§ Your assignment
From the first line to the last, write out the records exactly.

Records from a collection
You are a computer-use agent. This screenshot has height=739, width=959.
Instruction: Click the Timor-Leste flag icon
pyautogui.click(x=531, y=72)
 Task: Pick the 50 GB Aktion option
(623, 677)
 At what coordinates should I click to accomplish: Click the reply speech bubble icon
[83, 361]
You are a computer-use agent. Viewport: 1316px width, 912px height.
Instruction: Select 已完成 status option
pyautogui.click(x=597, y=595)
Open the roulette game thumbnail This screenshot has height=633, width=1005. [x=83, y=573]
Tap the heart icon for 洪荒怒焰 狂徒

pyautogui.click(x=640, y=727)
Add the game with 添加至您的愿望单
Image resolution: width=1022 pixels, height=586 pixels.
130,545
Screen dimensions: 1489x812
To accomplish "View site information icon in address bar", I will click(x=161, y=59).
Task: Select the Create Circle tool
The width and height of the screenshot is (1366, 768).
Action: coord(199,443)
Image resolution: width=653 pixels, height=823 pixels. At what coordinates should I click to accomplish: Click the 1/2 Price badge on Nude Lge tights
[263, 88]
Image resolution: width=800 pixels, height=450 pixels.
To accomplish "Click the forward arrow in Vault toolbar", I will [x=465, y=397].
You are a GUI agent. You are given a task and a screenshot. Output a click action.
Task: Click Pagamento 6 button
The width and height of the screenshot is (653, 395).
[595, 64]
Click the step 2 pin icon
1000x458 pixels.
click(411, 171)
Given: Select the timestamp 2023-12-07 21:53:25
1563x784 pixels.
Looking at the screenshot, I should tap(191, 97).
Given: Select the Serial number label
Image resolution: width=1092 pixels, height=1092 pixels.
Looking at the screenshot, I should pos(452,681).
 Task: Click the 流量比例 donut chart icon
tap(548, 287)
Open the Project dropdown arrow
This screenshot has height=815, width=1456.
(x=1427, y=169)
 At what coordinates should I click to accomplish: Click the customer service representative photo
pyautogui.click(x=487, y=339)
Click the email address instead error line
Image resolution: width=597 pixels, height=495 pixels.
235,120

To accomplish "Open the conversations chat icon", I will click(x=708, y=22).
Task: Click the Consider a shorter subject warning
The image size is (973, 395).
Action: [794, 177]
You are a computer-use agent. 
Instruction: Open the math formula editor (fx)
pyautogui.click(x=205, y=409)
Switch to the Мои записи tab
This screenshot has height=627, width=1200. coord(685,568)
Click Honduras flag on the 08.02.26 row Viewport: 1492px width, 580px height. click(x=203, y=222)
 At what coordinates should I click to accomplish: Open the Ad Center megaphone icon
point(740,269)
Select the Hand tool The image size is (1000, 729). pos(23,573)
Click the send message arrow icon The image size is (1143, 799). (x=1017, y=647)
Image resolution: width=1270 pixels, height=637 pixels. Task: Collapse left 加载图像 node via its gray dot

§ Your solution
You are a computer-use agent. This screenshot has height=739, width=959.
Instruction: Click the Timor-Leste flag icon
pyautogui.click(x=531, y=72)
 Task: Pick the 50 GB Aktion option
(623, 677)
 At what coordinates should I click to accomplish: Click the reply speech bubble icon
[83, 361]
You are a computer-use agent. Viewport: 1316px width, 912px height.
Instruction: Select 已完成 status option
pyautogui.click(x=597, y=595)
Open the roulette game thumbnail This screenshot has height=633, width=1005. [x=83, y=573]
Tap the heart icon for 洪荒怒焰 狂徒

pyautogui.click(x=640, y=727)
Add the game with 添加至您的愿望单
Image resolution: width=1022 pixels, height=586 pixels.
130,545
Screen dimensions: 1489x812
To accomplish "View site information icon in address bar", I will click(x=161, y=59).
Task: Select the Create Circle tool
The width and height of the screenshot is (1366, 768).
Action: coord(199,443)
Image resolution: width=653 pixels, height=823 pixels. At what coordinates should I click to accomplish: Click the 1/2 Price badge on Nude Lge tights
[263, 88]
Image resolution: width=800 pixels, height=450 pixels.
To accomplish "Click the forward arrow in Vault toolbar", I will [x=465, y=397].
You are a GUI agent. You are given a task and a screenshot. Output a click action.
Task: Click Pagamento 6 button
The width and height of the screenshot is (653, 395).
[595, 64]
Click the step 2 pin icon
1000x458 pixels.
click(411, 171)
Given: Select the timestamp 2023-12-07 21:53:25
1563x784 pixels.
Looking at the screenshot, I should tap(191, 97).
Given: Select the Serial number label
Image resolution: width=1092 pixels, height=1092 pixels.
Looking at the screenshot, I should pos(452,681).
 Task: Click the 流量比例 donut chart icon
tap(548, 287)
Open the Project dropdown arrow
This screenshot has height=815, width=1456.
(x=1427, y=169)
 At what coordinates should I click to accomplish: Click the customer service representative photo
pyautogui.click(x=487, y=339)
Click the email address instead error line
Image resolution: width=597 pixels, height=495 pixels.
235,120

To accomplish "Open the conversations chat icon", I will click(x=708, y=22).
Task: Click the Consider a shorter subject warning
The image size is (973, 395).
Action: [794, 177]
You are a computer-use agent. 
Instruction: Open the math formula editor (fx)
pyautogui.click(x=205, y=409)
Switch to the Мои записи tab
This screenshot has height=627, width=1200. coord(685,568)
Click Honduras flag on the 08.02.26 row Viewport: 1492px width, 580px height. click(x=203, y=222)
 At what coordinates should I click to accomplish: Open the Ad Center megaphone icon
point(740,269)
Select the Hand tool The image size is (1000, 729). pos(23,573)
Click the send message arrow icon The image size is (1143, 799). (x=1017, y=647)
Image resolution: width=1270 pixels, height=637 pixels. Task: Collapse left 加载图像 node via its gray dot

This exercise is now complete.